Eu já havia experimentado crises desse tipo em doses pontuais, mas nas últimas semanas elas se agarraram em mim como um náufrago, por dias a fio. Achei que ia enlouquecer. Tentei me livrar aos prantos, correndo de medo deste escuro, esperneando, também em naufrágio. Depois sucumbi, largando tudo o que achei que jamais poderia largar, contando com apoio de toda a minha rede de afetos. Pessoas maravilhosas que cuidaram de mim (e ainda cuidam), desde as mais próximas, amigos e familiares, àquelas desconhecidas que se dedicam a acolher a dor alheia.
Nada, nada, nada mesmo se compara à gratidão que eu senti ao perceber tantas mãos generosamente estendidas quando eu estava desabando em pleno abismo. Essa gente querida me fez chorar de alívio não só pelo apoio oferecido (entre reiki, johrei, rezas, massagens, acupunturas, canjinhas e escutas) mas também por ter me mostrado que a bondade ainda existe. À flor da pele (ou em carne viva), experimentar este calor humano teve um efeito em mim como água no deserto. Uma medicina poderosa, porque parte desta crise vinha justamente do terror à barbárie, e do medo de que nossa humanidade estivesse chegando ao seu colapso final.
Como se a História pudesse ter fim.
*
Contudo, mesmo com tantas mãos dadas, havia um ponto de solidão nessa travessia, uma parte que caberia somente a mim resolver. O problema é que, justo neste momento, quem estava na torre de comando não era a mulher maravilha, mas aquela pessoa mais frágil, trêmula, inadequada, “inoperante”.
Como poderia uma criança superar o vácuo do abismo?
A criança treme. Esconde-se, grita, pede colo, sai em disparada com o monstro ao encalço. Em um desses desesperos, tentando me livrar de todo o mal do mundo que se expressava como uma “nuvem de nada” dentro do peito, morrendo de medo de não voltar mais ao que era antes, à minha lucidez, à solidez de minhas células, ouvi do meu companheiro: “Não adianta você fugir. Tem que conversar com essa coisa”.
Essa coisa.
Aquilo fez um estranho sentido, mesmo em um estado onde nenhuma palavra soava clara. Sim, era isso mesmo. Enquanto eu estivesse buscando uma “cura”, um exorcismo, uma “limpeza”, como se tivesse sendo possuída por qualquer entidade maligna, a coisa piorava. E se fosse algo a ser escutado? E se aquilo estivesse se apresentando daquele jeito dramático porque estava sendo ignorado há tempos?
Quem sabe?
Algo dentro de mim ressoou, penetrou em alguma camada secreta chamando coragem, e então olhei pra “coisa” como quem olha pra um bicho. Nem iria correr, nem ser pega ou devorada. Esse era meu novo plano.

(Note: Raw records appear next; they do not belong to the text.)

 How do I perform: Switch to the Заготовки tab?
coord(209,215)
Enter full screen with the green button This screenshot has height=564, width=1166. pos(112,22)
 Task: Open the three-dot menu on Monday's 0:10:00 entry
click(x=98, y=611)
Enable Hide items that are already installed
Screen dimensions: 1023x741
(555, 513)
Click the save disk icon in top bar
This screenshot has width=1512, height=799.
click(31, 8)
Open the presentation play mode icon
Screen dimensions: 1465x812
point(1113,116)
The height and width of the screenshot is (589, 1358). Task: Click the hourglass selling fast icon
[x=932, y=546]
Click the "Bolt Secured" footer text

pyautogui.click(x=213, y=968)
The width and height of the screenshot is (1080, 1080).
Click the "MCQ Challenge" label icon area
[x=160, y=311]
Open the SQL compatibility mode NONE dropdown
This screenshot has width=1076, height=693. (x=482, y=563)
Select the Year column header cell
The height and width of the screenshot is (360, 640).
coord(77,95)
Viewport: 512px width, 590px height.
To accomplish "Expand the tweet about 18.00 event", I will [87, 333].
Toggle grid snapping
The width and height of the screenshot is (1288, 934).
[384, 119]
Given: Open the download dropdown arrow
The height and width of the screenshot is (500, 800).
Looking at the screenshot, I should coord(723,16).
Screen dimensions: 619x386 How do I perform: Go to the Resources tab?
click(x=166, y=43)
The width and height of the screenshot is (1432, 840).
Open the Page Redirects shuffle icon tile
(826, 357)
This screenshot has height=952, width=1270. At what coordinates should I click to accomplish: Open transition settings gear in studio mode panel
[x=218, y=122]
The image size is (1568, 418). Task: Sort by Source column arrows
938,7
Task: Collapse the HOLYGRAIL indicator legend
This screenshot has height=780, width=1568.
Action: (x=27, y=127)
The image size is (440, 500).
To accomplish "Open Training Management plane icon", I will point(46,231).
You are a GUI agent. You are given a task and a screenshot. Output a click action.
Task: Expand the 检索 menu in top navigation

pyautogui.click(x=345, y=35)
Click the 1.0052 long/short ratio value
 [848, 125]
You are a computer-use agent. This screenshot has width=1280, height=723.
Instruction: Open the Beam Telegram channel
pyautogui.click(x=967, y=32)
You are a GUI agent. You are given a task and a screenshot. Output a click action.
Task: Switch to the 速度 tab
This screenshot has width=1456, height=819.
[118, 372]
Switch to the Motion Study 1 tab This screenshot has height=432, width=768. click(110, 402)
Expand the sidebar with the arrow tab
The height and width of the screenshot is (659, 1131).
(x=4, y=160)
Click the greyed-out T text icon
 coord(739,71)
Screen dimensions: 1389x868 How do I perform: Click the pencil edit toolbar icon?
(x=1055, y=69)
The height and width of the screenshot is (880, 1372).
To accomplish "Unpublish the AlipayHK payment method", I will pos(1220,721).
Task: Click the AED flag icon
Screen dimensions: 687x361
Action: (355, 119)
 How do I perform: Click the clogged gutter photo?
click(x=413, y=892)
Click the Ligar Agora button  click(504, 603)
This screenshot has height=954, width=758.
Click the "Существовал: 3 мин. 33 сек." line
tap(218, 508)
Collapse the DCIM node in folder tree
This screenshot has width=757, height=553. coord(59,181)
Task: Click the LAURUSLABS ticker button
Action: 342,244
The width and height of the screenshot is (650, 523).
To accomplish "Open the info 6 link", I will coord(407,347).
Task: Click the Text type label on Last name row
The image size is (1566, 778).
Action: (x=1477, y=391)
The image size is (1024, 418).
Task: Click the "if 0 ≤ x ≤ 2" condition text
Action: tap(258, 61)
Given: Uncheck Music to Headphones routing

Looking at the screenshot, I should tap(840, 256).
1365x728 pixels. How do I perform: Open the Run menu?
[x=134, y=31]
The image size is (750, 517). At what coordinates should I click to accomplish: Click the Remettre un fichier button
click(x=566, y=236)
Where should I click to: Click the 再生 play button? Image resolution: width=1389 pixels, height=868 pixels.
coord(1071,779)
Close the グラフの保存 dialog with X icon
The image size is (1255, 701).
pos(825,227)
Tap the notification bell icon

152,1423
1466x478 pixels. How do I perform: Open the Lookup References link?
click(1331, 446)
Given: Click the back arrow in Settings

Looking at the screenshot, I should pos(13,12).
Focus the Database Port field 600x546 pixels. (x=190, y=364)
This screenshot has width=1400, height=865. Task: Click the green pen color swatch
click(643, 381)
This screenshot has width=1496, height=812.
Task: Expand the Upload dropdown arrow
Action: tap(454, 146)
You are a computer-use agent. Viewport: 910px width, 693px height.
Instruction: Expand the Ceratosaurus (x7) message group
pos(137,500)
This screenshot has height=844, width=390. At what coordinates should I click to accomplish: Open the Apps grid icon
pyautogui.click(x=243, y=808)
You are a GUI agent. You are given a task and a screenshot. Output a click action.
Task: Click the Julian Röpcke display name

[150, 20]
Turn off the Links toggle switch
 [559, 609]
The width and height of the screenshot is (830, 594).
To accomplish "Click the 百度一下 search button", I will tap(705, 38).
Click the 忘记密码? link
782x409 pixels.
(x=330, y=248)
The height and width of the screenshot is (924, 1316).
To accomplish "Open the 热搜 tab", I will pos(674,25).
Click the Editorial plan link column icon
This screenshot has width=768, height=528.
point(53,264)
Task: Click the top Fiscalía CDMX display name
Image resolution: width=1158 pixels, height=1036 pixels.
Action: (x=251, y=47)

Seria possível travar alguma espécie de diálogo?
O bicho teria voz?
Tinha. E era uma fala doída.
Escutei seu lamento entre meus próprios dentes, com meu esqueleto desestruturado em total terremoto, entre um choro e outro. Um choro sentido, um choro de mil vozes. Vi também que o bicho tinha uma forma de onda, e que ela era bem parecida às contrações prévias ao nascimento. Eu, que pari sem anestesia, lembrava bem dessa dor. Uma dor que vinha fazendo o chão tremer devagar, mas logo subia em pico, e já me arrebatava. Mas, no parto, eu já sabia que aquela era uma dor de nascer, que era assim desde que mundo é mundo, não por ser um castigo imposto às filhas de Eva (como nos enfiaram goela abaixo), mas porque, por uma razão inexplicável, a vida também dói.
Contrações. Era assim que a onda se apresentava. Reconheci o padrão. As mesmas curvas, a mesma intensidade. A diferença era que, ao invés de se manifestarem ao pé da coluna, as contrações eram no peito.
Por quê? O que está me batendo à porta? O que é que nasce pelo cardíaco? Quanto tempo o parto dura?
(perguntas ainda sem respostas)
*
Só o tempo dedicado a refletir sobre essas questões me traria alguma paz, foi o que eu entendi. Longe de querer buscar respostas simplistas, mas também sem sucumbir à impotência, me dediquei àquela conversa como quem se entrega a um último recurso.
Mas…
Diálogo demanda escuta.
Escuta demanda pausa.
Pausa demanda tempo.
A vida artificial do calendário meritocrático respeita o nosso pulso?
É claro que não.
“Trabalhe enquanto eles morrem”, é o que a cartilha diz.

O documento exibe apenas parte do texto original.